TASK PROMPT =
Nothing may be changed. Give the entries below again exactly.
** Opening RECORDS FOR THE EXERCISE block **
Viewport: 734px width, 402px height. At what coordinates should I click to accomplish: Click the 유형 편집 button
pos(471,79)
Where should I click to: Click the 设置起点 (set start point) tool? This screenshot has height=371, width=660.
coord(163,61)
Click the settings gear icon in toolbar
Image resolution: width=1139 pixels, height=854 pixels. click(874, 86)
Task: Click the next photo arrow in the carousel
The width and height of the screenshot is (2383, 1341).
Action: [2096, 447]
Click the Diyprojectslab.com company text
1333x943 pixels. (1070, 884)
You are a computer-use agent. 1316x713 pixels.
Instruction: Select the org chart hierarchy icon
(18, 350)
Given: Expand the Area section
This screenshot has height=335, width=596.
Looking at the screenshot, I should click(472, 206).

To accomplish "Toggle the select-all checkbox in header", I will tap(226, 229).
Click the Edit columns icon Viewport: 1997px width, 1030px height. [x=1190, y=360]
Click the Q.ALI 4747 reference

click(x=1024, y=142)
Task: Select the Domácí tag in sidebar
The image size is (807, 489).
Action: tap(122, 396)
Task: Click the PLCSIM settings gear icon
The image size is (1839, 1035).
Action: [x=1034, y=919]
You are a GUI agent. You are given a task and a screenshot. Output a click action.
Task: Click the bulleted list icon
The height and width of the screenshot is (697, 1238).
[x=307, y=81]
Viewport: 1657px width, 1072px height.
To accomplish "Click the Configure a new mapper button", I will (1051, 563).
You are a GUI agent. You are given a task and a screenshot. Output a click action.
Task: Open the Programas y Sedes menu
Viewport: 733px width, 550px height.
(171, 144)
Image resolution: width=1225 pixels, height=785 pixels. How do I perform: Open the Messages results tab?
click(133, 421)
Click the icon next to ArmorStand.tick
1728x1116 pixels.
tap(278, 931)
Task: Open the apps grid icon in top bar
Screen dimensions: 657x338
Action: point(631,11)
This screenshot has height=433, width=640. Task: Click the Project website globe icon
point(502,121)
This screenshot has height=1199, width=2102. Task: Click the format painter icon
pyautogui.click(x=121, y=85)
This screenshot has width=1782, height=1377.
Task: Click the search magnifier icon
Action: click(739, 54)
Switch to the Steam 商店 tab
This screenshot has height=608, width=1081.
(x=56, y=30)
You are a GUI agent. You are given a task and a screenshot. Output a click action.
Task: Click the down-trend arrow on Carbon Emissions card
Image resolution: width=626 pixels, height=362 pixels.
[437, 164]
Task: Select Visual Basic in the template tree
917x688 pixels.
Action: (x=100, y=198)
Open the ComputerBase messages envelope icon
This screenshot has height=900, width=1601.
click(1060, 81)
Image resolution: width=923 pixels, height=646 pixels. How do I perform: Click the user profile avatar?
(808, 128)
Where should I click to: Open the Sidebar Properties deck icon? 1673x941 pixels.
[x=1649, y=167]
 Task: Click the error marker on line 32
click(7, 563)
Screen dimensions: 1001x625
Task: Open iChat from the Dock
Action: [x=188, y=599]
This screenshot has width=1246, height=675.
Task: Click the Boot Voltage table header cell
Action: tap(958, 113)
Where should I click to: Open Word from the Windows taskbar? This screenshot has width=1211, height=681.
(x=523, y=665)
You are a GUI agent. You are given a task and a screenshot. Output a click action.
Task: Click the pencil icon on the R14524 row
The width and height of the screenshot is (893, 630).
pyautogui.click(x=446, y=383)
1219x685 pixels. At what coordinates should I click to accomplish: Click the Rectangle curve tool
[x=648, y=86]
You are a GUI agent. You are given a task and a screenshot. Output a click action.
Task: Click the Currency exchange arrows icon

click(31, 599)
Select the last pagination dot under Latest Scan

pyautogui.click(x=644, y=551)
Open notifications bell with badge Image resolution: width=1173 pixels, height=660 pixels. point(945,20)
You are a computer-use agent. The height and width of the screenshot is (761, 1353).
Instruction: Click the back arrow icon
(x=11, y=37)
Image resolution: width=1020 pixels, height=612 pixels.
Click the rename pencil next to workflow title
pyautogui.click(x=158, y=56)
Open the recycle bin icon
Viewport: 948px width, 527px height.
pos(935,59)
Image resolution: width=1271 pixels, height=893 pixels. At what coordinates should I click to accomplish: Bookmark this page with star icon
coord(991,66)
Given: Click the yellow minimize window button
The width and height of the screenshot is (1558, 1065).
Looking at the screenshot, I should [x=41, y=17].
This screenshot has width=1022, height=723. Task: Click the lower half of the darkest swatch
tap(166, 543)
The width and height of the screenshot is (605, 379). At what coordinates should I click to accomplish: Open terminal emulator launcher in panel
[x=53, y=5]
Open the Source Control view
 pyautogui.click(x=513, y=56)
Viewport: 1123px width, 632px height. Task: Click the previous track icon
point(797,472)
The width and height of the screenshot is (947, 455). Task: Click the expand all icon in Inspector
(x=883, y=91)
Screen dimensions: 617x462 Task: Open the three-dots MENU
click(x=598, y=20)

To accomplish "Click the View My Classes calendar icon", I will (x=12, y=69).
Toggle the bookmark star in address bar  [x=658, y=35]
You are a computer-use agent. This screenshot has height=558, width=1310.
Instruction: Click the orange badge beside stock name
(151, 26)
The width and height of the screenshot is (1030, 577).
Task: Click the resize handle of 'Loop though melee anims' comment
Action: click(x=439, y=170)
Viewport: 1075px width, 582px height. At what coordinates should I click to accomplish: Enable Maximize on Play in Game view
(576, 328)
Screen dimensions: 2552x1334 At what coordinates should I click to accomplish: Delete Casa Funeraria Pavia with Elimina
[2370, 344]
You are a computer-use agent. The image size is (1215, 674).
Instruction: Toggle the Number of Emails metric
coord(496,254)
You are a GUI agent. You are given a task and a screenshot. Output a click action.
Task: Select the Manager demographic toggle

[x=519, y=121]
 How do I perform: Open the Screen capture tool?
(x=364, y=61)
** Closing RECORDS FOR THE EXERCISE block **
SOLUTION FOR THIS EXERCISE =
Viewport: 734px width, 402px height. At what coordinates should I click to accomplish: Click the 유형 편집 button
pos(471,79)
Where should I click to: Click the 设置起点 (set start point) tool? This screenshot has height=371, width=660.
coord(163,61)
Click the settings gear icon in toolbar
Image resolution: width=1139 pixels, height=854 pixels. click(874, 86)
Task: Click the next photo arrow in the carousel
The width and height of the screenshot is (2383, 1341).
Action: [2096, 447]
Click the Diyprojectslab.com company text
1333x943 pixels. (1070, 884)
You are a computer-use agent. 1316x713 pixels.
Instruction: Select the org chart hierarchy icon
(18, 350)
Given: Expand the Area section
This screenshot has height=335, width=596.
Looking at the screenshot, I should click(472, 206).

To accomplish "Toggle the select-all checkbox in header", I will tap(226, 229).
Click the Edit columns icon Viewport: 1997px width, 1030px height. [x=1190, y=360]
Click the Q.ALI 4747 reference

click(x=1024, y=142)
Task: Select the Domácí tag in sidebar
The image size is (807, 489).
Action: tap(122, 396)
Task: Click the PLCSIM settings gear icon
The image size is (1839, 1035).
Action: [x=1034, y=919]
You are a GUI agent. You are given a task and a screenshot. Output a click action.
Task: Click the bulleted list icon
The height and width of the screenshot is (697, 1238).
[x=307, y=81]
Viewport: 1657px width, 1072px height.
To accomplish "Click the Configure a new mapper button", I will (1051, 563).
You are a GUI agent. You are given a task and a screenshot. Output a click action.
Task: Open the Programas y Sedes menu
Viewport: 733px width, 550px height.
(171, 144)
Image resolution: width=1225 pixels, height=785 pixels. How do I perform: Open the Messages results tab?
click(133, 421)
Click the icon next to ArmorStand.tick
1728x1116 pixels.
tap(278, 931)
Task: Open the apps grid icon in top bar
Screen dimensions: 657x338
Action: point(631,11)
This screenshot has height=433, width=640. Task: Click the Project website globe icon
point(502,121)
This screenshot has height=1199, width=2102. Task: Click the format painter icon
pyautogui.click(x=121, y=85)
This screenshot has width=1782, height=1377.
Task: Click the search magnifier icon
Action: click(739, 54)
Switch to the Steam 商店 tab
This screenshot has height=608, width=1081.
(x=56, y=30)
You are a GUI agent. You are given a task and a screenshot. Output a click action.
Task: Click the down-trend arrow on Carbon Emissions card
Image resolution: width=626 pixels, height=362 pixels.
[437, 164]
Task: Select Visual Basic in the template tree
917x688 pixels.
Action: (x=100, y=198)
Open the ComputerBase messages envelope icon
This screenshot has height=900, width=1601.
click(1060, 81)
Image resolution: width=923 pixels, height=646 pixels. How do I perform: Click the user profile avatar?
(808, 128)
Where should I click to: Open the Sidebar Properties deck icon? 1673x941 pixels.
[x=1649, y=167]
 Task: Click the error marker on line 32
click(7, 563)
Screen dimensions: 1001x625
Task: Open iChat from the Dock
Action: [x=188, y=599]
This screenshot has width=1246, height=675.
Task: Click the Boot Voltage table header cell
Action: tap(958, 113)
Where should I click to: Open Word from the Windows taskbar? This screenshot has width=1211, height=681.
(x=523, y=665)
You are a GUI agent. You are given a task and a screenshot. Output a click action.
Task: Click the pencil icon on the R14524 row
The width and height of the screenshot is (893, 630).
pyautogui.click(x=446, y=383)
1219x685 pixels. At what coordinates should I click to accomplish: Click the Rectangle curve tool
[x=648, y=86]
You are a GUI agent. You are given a task and a screenshot. Output a click action.
Task: Click the Currency exchange arrows icon

click(31, 599)
Select the last pagination dot under Latest Scan

pyautogui.click(x=644, y=551)
Open notifications bell with badge Image resolution: width=1173 pixels, height=660 pixels. point(945,20)
You are a computer-use agent. The height and width of the screenshot is (761, 1353).
Instruction: Click the back arrow icon
(x=11, y=37)
Image resolution: width=1020 pixels, height=612 pixels.
Click the rename pencil next to workflow title
pyautogui.click(x=158, y=56)
Open the recycle bin icon
Viewport: 948px width, 527px height.
pos(935,59)
Image resolution: width=1271 pixels, height=893 pixels. At what coordinates should I click to accomplish: Bookmark this page with star icon
coord(991,66)
Given: Click the yellow minimize window button
The width and height of the screenshot is (1558, 1065).
Looking at the screenshot, I should [x=41, y=17].
This screenshot has width=1022, height=723. Task: Click the lower half of the darkest swatch
tap(166, 543)
The width and height of the screenshot is (605, 379). At what coordinates should I click to accomplish: Open terminal emulator launcher in panel
[x=53, y=5]
Open the Source Control view
 pyautogui.click(x=513, y=56)
Viewport: 1123px width, 632px height. Task: Click the previous track icon
point(797,472)
The width and height of the screenshot is (947, 455). Task: Click the expand all icon in Inspector
(x=883, y=91)
Screen dimensions: 617x462 Task: Open the three-dots MENU
click(x=598, y=20)

To accomplish "Click the View My Classes calendar icon", I will (x=12, y=69).
Toggle the bookmark star in address bar  [x=658, y=35]
You are a computer-use agent. This screenshot has height=558, width=1310.
Instruction: Click the orange badge beside stock name
(151, 26)
The width and height of the screenshot is (1030, 577).
Task: Click the resize handle of 'Loop though melee anims' comment
Action: click(x=439, y=170)
Viewport: 1075px width, 582px height. At what coordinates should I click to accomplish: Enable Maximize on Play in Game view
(576, 328)
Screen dimensions: 2552x1334 At what coordinates should I click to accomplish: Delete Casa Funeraria Pavia with Elimina
[2370, 344]
You are a computer-use agent. The image size is (1215, 674).
Instruction: Toggle the Number of Emails metric
coord(496,254)
You are a GUI agent. You are given a task and a screenshot. Output a click action.
Task: Select the Manager demographic toggle

[x=519, y=121]
 How do I perform: Open the Screen capture tool?
(x=364, y=61)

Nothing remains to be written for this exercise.